Taka kadrowa „wyrwa” wstrząsnęłaby zapewne każdym zespołem w ekstraklasie, a Pogoń ‘04 nie jest w tym przypadku żadnym wyjątkiem, bowiem w tym sezonie szczecinianie dysponują bardzo szczupłą kadrą. Inne niż w poprzednich latach są też cele tej drużyny – w tym sezonie liczy się dla nich skuteczna walka o utrzymanie. Jak na razie, z dorobkiem 11-stu punktów plasują się na ósmej pozycji w ligowej tabeli, w szerokiej grupie zespołów, między którymi różnice punktowe są bardzo niewielkie. Oczywiście, trudno oczekiwać, że nasi rywale „położą się” przed Mistrzem Polski, zmuszeni są szukać punktów w każdym spotkaniu. Dobitnie przekonała się o tym Gatta Active Zduńska Wola, której porażka w Szczecinie była chyba największą niespodzianką rundy jesiennej.

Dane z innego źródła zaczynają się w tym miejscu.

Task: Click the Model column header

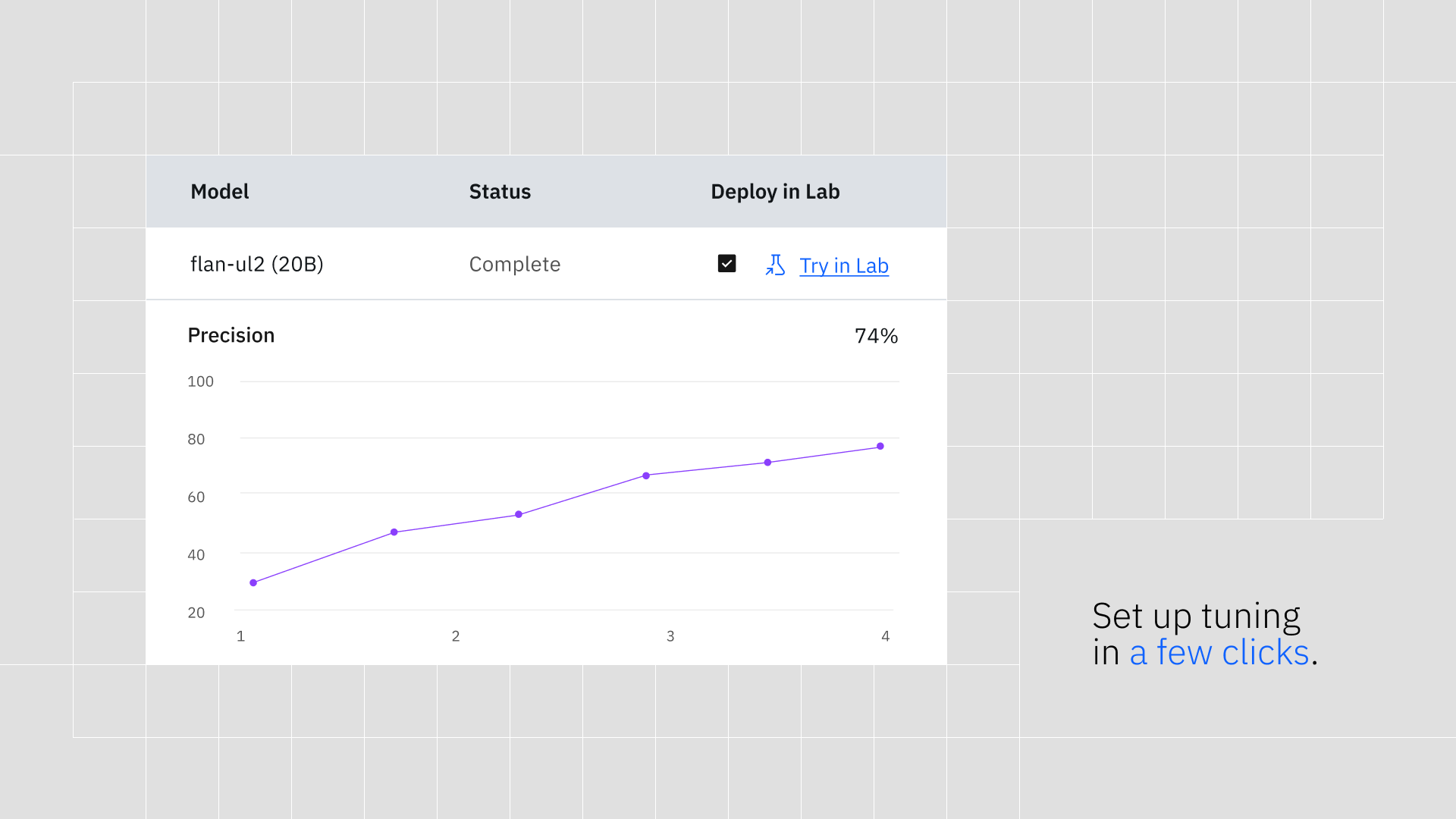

Wspomniana na wstępie porażka w Pniewach, nie wróży jednak Pogoni ’04 najlepiej. Przed tym spotkaniem obu rywali dzielił zaledwie jeden punkt i wydawało się, że szczecińska drużyna jest w stanie skutecznie powalczyć w Wielkopolsce. Tak się jednak nie stało, a prezentując się tak jak w swym ostatnim występie, gospodarze piątkowej potyczki mogą mieć spore problemy z utrzymaniem w ekstraklasie.

W bielskim obozie kadrowa roszada – wraca do drużyny jej kapitan – Jan Janovsky, pauzujący w meczu z Cleareksem z powodu nadmiaru żółtych kartek. Z tego samego powodu tym razem nie zagra Artur Popławski. Pozostali zawodnicy są gotowi do gry i na pewno zechcą pożegnać się z ekstraklasą przed reprezentacyjną przerwą, realizując plan i przywożąc z dalekiego wyjazdu komplet punktów.